Iran wants to increase greatly its capacities to enrich uranium, saying it needs them to fuel its only functioning nuclear power plant - currently fuelled by Russia - as well as a fleet of future facilities.
But the six powers want a sharp reduction.
This, coupled with increased surveillance, would extend the so-called "breakout time" - the time Iran would ed to make enough highly-enriched uranium for a nuclear weapon, if it choose to do so.
"We have made some progress but on some key issues, Iran has not moved from their ... unworkable and inadequate positions", a senior US official said on Saturday.
"There is no question that we have heard about Iran's aspirations for its nuclear programme in very specific terms and very specific numbers, and that remains far from a significant reduction in their current programme."
Kerry "will gauge the extent of Iran's willingness to commit to credible and verifiable steps that would back up its public statements about the peaceful nature of its nuclear programme," the State Department said.
He will "assess Iran's willingness to make a set of critical choices at the negotiating table" and then "make recommendations" to US President Barack Obama on the next steps.
Many experts believe that one such step could be extending the deadline for a deal, but Washington has made clear it will not do so if Tehran does not give ground first.

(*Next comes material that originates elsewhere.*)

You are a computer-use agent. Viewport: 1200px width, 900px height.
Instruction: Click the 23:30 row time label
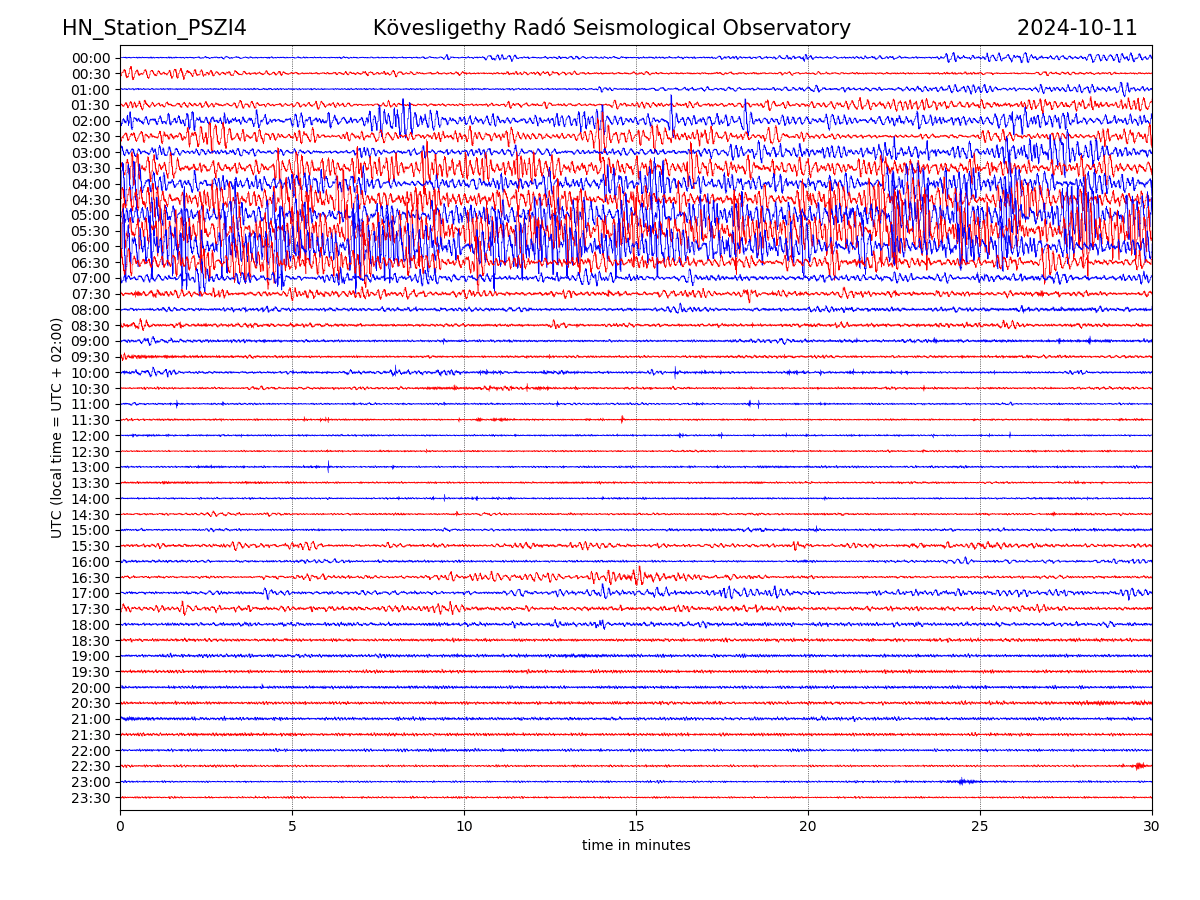point(90,798)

"It will be hard to contemplate things like an extension without seeing significant progress on key issues," a second US official said Saturday.
"It is certainly late in the day in these negotiations, but it is not too late for Iran to take the steps that are necessary." But the Iranians are playing hard ball too, with Iran's chief negotiator Abbas Araqchi saying on Saturday that Tehran was prepared to walk away.
"If we see the excessive demands (of Western powers) persisting and that a deal is impossible, this is not a drama, we will continue with our nuclear programme," Araqchi said.
"The presence of ministers will have a positive influence," he told Iran state television from the Austrian capital. "There are questions that ministers need to take decisions on."